Não escondo que este post me chocou pelo modo como desprestigia o sistema social europeu, que considero fundamental. Vivi alguns anos nos EUA, e vi algo completamente diferente desse "modo americano que vive acima de tudo do dinamismo da sociedade que lhes dá oportunidades de emprego e ascensão social". Vi um quadro de leis laborais tão incipiente (ou desconhecido?) que permitia fenómenos próximos da escravatura; imigrantes ilegais a viver em caves insalubres; acesso a um ensino com um mínimo de qualidade apenas para quem tem os meios para o pagar; escolas públicas com detectores de metais à porta; uma enorme mobilidade social para baixo (no espaço de semanas pode-se passar de classe média para homeless).

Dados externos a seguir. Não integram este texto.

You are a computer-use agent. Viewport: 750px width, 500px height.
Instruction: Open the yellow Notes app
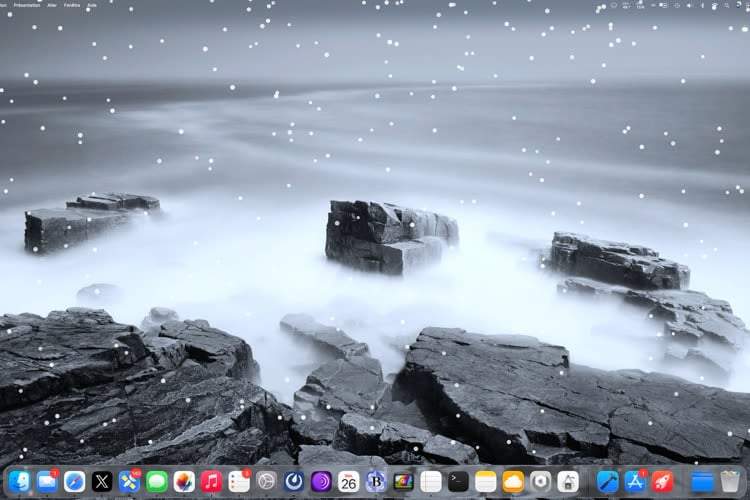point(486,481)

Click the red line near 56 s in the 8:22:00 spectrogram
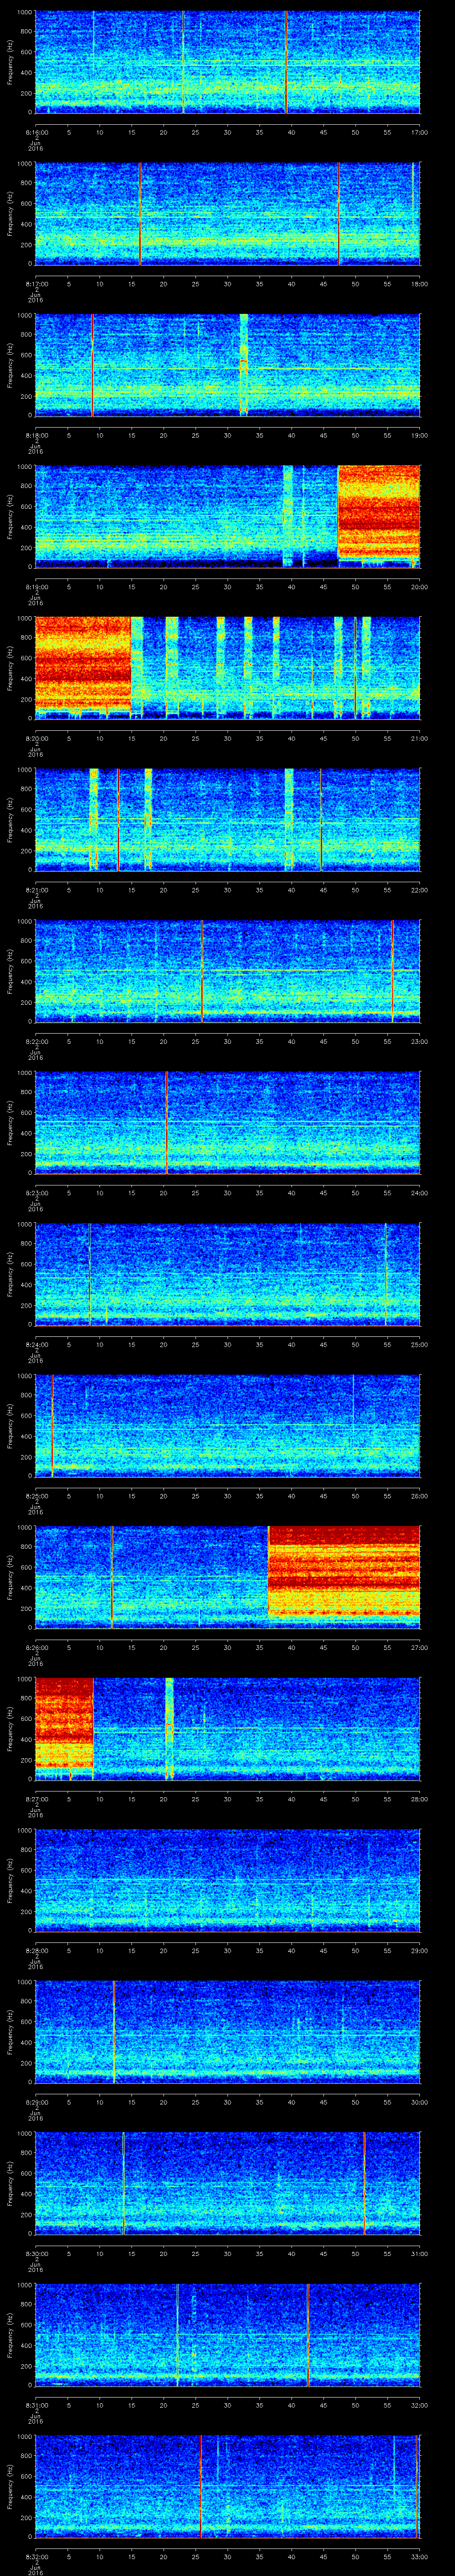point(392,970)
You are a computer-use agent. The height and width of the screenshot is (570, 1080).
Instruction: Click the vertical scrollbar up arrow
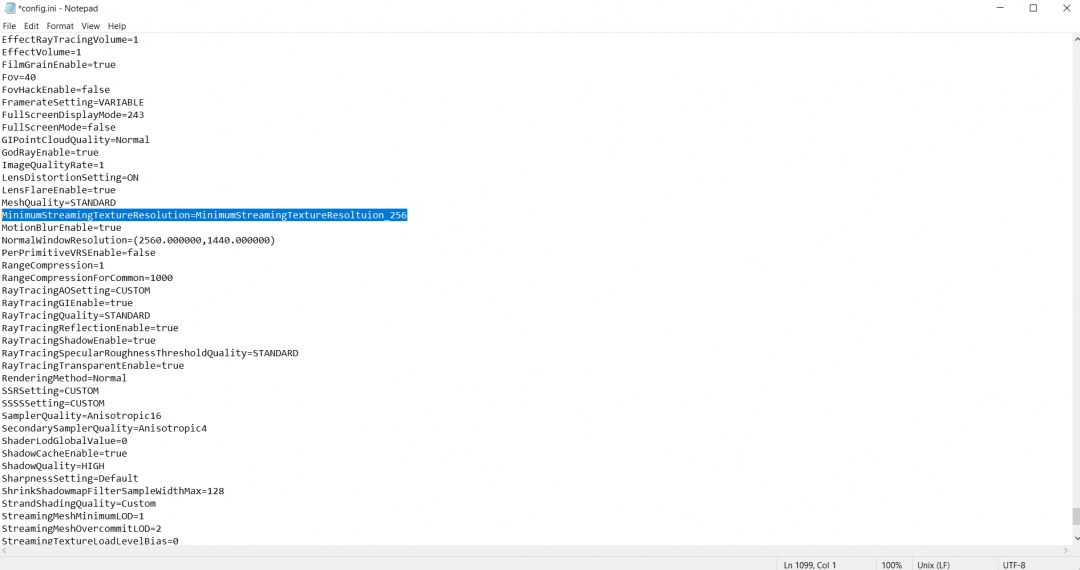[1076, 38]
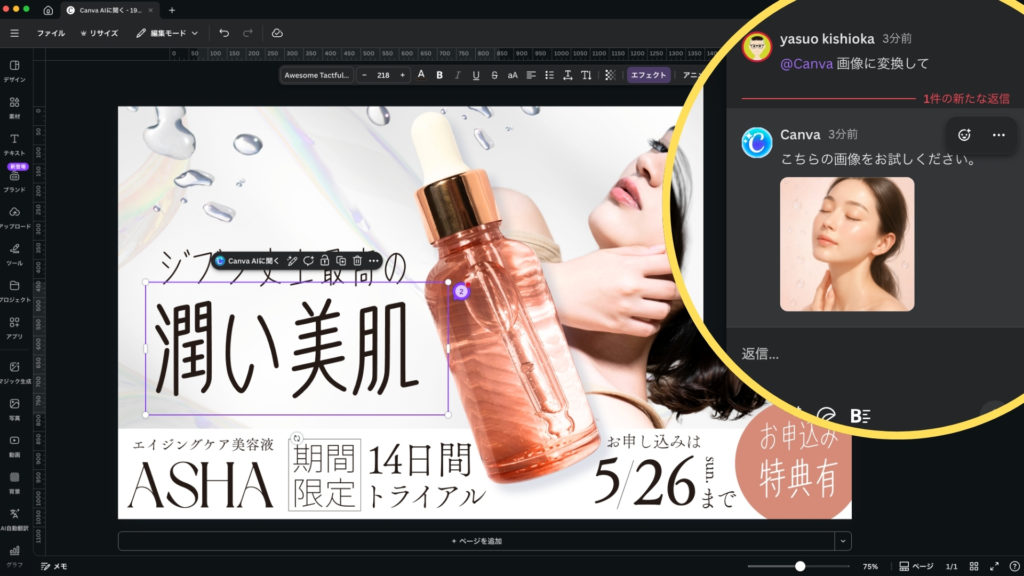Open the アップロード uploads panel

[15, 216]
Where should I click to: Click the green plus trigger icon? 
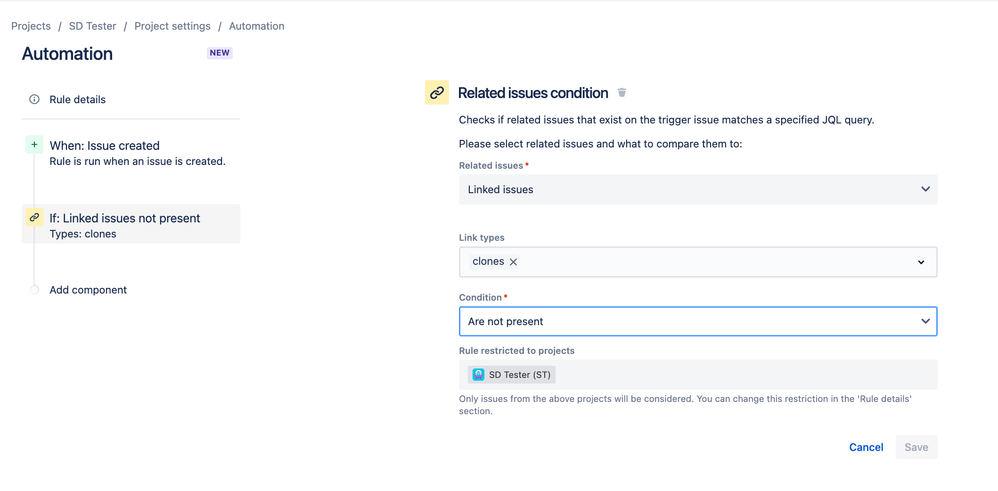(34, 145)
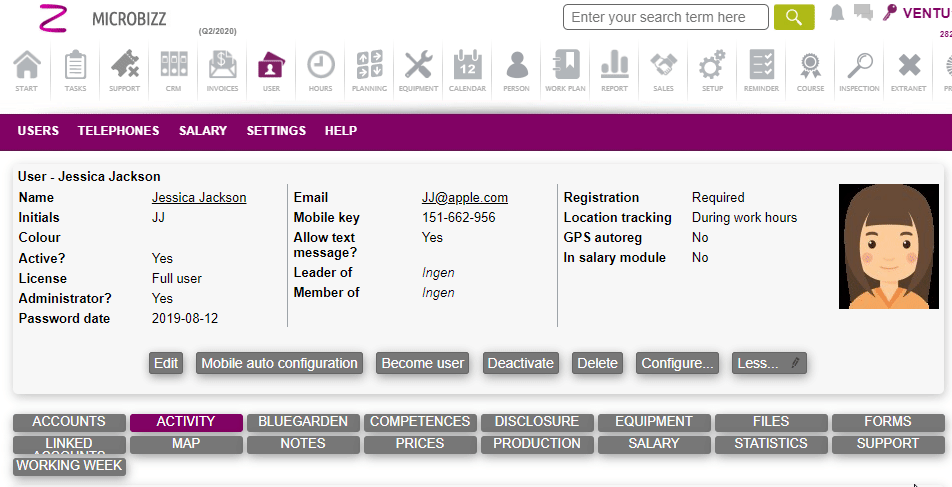Image resolution: width=952 pixels, height=487 pixels.
Task: Open the Report chart icon
Action: pyautogui.click(x=614, y=71)
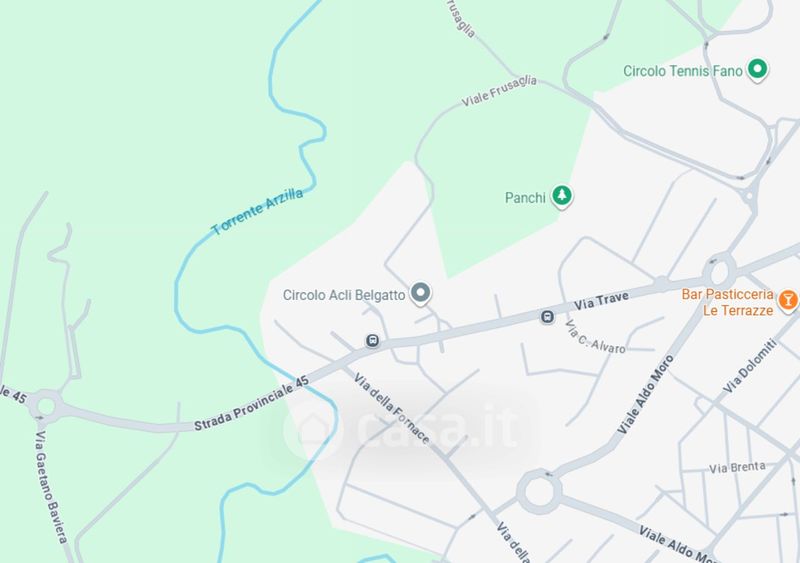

Também achei interessante o comentário sobre a fuga de cérebros. O estado social europeu garante ensino praticamente gratuito e até dá bolsas de estudo para os melhores irem para o estrangeiro aprender mais. Vi como isso se passa nos EUA: o pessoal chega, trabalha vários anos sem grandes custos para o laboratório que os recebe, e no fim o laboratório oferece propostas irrecusáveis aos que considera realmente bons. O "descontentamento destes cérebros em relação ao funcionamento da sociedade e ao sistema de impostos" é um caso de morder na mão que dá de comer - sem o estado social, a maior parte deles nunca teria tido a possibilidade de passar por uma universidade estrangeira, ou sequer estudar.

(Helena Araújo)
*
(...) a propósito deste seu artigo sobre a violência gostaria de lhe contrapor o seguinte:

Que embora concorde totalmente consigo existem culpados. Tanto à esquerda como à direita nunca lhes incomodou a exploração que foram alvo estes emigrantes. Uns com subsídios adiaram o inevitável os outros não tiveram a coragem para alterar as coisas. Porque se uns dão pão para não serem incomodados os outros não se incomodam e usam a sua supremacia económico-social para esmagar o próximo.